I found yet another faint track that climbed a small ridge near Big Pass. This was my first encounter with technical obstacles on this trail. Nearing what looked to be the last steep section before gaining the bench above, I came to a turn down into a steep wash. While it didn’t look to be much of a problem, I was alone and had promised my wife I would make smart decisions. I parked the Jeep and scouted all of it. It looked easily doable. The slope was quite a bit off camber and I was top heavy, but it still seemed manageable. I spent the next hour or so contemplating moving forward, after all decent camping was less than a quarter-mile up the hill. I waited here until the time of day forced a decision. I turned around. My available recovery gear and the size of my party dictated my move. I was a party of one with only a jack. That was a no-go for me. Turns out, it was a no big deal. I found a flat spot just down the hill and set up camp for the night.
I’d been out of the Jeep for a good bit, setting up the tent set up and prepping dinner when I began to realize how quiet it was — no wind, no birds, nothing. I hadn’t even heard a plane in the distance or the rumble of any trains to the north. This place was quiet. Perfect, I thought. I will sleep well.

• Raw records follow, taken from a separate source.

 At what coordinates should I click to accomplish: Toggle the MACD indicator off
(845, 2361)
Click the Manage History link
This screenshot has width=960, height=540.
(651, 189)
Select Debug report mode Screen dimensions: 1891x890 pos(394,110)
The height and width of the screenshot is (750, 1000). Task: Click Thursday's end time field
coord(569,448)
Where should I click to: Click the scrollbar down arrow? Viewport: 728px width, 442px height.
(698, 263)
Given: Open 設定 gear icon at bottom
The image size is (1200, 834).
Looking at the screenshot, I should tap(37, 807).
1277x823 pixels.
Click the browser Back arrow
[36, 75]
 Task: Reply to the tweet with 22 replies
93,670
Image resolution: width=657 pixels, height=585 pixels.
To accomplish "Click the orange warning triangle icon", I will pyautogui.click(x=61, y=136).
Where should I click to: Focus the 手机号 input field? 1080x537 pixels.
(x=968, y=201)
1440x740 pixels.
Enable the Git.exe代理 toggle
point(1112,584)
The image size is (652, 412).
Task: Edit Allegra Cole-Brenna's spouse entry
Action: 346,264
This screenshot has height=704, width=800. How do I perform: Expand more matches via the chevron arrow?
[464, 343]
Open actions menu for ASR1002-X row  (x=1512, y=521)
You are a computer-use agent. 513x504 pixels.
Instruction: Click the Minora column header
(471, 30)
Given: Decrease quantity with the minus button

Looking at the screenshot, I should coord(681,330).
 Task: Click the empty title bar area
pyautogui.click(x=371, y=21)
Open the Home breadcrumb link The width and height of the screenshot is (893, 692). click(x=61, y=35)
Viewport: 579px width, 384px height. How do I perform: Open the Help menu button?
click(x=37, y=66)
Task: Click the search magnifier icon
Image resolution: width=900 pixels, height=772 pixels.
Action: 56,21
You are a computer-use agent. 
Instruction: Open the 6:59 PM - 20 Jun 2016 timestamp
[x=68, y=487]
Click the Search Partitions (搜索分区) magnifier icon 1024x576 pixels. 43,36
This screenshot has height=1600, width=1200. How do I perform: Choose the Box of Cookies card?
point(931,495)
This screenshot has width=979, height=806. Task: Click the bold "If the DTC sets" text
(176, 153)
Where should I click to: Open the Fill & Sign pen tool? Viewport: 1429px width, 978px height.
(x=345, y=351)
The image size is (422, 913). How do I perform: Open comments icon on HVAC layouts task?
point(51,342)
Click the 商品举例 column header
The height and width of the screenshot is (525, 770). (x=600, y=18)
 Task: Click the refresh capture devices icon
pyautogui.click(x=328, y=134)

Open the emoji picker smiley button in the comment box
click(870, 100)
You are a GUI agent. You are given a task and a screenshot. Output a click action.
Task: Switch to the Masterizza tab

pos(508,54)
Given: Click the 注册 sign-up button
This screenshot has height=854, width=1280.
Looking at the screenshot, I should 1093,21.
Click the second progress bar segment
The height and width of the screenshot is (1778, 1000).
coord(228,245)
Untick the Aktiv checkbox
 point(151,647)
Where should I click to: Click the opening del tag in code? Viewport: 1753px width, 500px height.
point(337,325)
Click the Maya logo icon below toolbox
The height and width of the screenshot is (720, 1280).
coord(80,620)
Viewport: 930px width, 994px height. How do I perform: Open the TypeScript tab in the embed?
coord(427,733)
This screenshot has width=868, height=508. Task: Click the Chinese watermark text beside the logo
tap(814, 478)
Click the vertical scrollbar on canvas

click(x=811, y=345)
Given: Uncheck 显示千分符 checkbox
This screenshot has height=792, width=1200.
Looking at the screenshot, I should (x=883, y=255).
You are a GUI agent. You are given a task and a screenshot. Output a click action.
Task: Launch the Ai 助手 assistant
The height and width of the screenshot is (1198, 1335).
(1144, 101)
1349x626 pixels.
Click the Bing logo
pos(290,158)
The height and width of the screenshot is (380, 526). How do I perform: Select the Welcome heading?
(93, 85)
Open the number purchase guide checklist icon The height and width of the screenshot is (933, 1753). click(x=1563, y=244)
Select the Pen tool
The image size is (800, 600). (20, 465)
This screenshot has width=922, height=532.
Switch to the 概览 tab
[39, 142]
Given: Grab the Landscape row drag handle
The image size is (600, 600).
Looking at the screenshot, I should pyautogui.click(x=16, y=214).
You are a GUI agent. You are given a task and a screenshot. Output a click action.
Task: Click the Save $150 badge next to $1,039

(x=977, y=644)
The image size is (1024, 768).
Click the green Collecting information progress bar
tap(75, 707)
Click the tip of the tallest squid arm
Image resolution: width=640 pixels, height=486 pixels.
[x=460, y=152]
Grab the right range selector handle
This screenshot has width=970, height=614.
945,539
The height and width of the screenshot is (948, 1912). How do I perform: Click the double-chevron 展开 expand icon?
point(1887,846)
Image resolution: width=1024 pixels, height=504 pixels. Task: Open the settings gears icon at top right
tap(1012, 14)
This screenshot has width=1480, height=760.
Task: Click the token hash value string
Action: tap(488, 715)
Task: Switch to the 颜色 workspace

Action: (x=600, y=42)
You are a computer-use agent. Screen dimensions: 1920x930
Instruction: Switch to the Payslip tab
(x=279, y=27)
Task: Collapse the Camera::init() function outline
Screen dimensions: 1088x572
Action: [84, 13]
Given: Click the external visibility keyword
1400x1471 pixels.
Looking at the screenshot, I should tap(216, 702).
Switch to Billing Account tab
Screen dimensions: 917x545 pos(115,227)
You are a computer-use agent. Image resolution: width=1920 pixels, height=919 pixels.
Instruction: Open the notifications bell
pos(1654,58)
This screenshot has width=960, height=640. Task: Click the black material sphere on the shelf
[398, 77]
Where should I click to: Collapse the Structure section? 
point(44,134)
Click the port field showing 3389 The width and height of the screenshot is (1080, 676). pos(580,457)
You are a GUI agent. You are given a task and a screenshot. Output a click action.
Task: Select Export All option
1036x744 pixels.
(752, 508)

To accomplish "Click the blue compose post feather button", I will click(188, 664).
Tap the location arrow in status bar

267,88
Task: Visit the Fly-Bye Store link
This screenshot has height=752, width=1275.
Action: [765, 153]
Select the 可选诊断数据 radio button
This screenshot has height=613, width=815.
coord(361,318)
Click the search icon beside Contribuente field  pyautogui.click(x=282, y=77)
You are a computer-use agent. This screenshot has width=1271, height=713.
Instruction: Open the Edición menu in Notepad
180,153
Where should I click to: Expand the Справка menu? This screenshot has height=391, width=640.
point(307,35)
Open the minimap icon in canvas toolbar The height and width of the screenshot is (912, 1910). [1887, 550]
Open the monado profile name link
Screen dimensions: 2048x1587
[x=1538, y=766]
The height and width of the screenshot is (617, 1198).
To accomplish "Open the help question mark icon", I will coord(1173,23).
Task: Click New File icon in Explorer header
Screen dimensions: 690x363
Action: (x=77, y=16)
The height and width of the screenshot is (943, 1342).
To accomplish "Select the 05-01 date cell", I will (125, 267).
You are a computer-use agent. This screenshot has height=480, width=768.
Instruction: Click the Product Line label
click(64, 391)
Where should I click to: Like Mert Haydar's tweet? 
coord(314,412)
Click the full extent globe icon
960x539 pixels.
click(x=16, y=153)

Traveling light, I had brought only dehydrated meals. I wanted to maximize all my time for exploring so making anything complicated or having dishes to clean up was out of the question.
While the sun began to set, I pulled my camera out. During the day, the view to the west was haze-filled. And although the flats to the west were flooded, my hopes for a good sunset weren’t high. However, all of that changed, as the sun dipped behind Pilot Peak.
The next two to three minutes were incredible. Not a leaf in sight and I had all the color a photographer could ask for. It was in this moment I captured the image entered in the Best Shot Contest. It was a spectacular ending to a very long but enjoyable first day. I ate dinner and just sat in the silent darkness for the next hour or so. I sat in the silence long enough to realize that, if I listened hard enough, I could actually hear the ants scurrying over their little mound just a few feet away. Eventually, the silence became a bit disturbing, so I hit the hay for the night.
Sometime in the early hours after midnight, a huge boom rang out. I jolted from a deep sleep to wide awake, sitting straight up in terror. I was so fearful that I momentarily forgot I was camping. Whatever that explosion was, it sounded like it was no more than a hundred yards from the tent. Yet I heard no falling debris. I saw no flash. I heard no aircraft. I felt zero concussion from the blast. I like I had been after dinner, I was engulfed in deafening silence.
I recalled there was a military gunnery range to the south. So, I convinced myself that was the source of the blast. I lay awake for what seemed like hours after that, afraid to even move. Upon inspection the next morning, in the calming light of the Utah sun, I found nothing; there was evidence of anything having taken place near camp in the darkness. Even now, I’m still not sure if I dreamt the explosion or if it really happened. I know that I will never forget it, though.
At the end of the weekend I began heading home. Driving out the same way I came in… The long way.